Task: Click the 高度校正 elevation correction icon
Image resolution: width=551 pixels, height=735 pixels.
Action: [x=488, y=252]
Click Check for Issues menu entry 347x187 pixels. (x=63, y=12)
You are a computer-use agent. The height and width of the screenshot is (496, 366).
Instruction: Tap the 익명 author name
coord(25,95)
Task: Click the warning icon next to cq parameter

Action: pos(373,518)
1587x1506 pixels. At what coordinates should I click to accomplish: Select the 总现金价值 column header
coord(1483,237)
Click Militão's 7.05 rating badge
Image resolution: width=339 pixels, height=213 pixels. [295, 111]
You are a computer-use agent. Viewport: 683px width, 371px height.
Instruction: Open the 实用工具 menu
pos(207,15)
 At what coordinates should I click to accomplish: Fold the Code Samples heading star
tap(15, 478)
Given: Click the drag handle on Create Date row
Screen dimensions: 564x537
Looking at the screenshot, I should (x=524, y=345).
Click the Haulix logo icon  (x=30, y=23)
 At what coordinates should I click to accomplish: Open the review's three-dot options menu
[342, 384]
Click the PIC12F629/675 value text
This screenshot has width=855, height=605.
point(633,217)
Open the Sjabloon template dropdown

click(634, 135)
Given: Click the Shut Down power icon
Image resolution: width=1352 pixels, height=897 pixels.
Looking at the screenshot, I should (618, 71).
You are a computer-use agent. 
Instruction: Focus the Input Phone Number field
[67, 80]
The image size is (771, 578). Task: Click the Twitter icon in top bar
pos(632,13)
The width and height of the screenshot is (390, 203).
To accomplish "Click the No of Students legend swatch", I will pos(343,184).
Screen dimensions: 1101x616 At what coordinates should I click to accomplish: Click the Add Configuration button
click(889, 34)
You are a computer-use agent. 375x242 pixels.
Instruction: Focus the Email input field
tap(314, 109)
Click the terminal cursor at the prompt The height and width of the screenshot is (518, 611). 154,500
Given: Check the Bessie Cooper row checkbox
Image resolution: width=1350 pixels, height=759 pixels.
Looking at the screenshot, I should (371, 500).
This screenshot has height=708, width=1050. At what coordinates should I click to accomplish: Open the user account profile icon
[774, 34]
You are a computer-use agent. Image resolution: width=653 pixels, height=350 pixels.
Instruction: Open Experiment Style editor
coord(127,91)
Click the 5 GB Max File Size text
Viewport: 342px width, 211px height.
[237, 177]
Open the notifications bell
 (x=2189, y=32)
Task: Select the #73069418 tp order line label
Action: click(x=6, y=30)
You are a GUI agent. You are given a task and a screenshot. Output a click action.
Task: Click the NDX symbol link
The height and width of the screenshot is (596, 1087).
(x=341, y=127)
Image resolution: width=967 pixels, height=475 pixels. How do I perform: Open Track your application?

* YOUR TASK
Update the material from the line containing "1587x1506 pixels. At" through the line containing "pos(207,15)" by replacing "rating badge" with "score label", leaving everything else unchanged.

* FULL OUTPUT
1587x1506 pixels. At what coordinates should I click to accomplish: Select the 总现金价值 column header
coord(1483,237)
Click Militão's 7.05 score label
Image resolution: width=339 pixels, height=213 pixels. [295, 111]
You are a computer-use agent. Viewport: 683px width, 371px height.
Instruction: Open the 实用工具 menu
pos(207,15)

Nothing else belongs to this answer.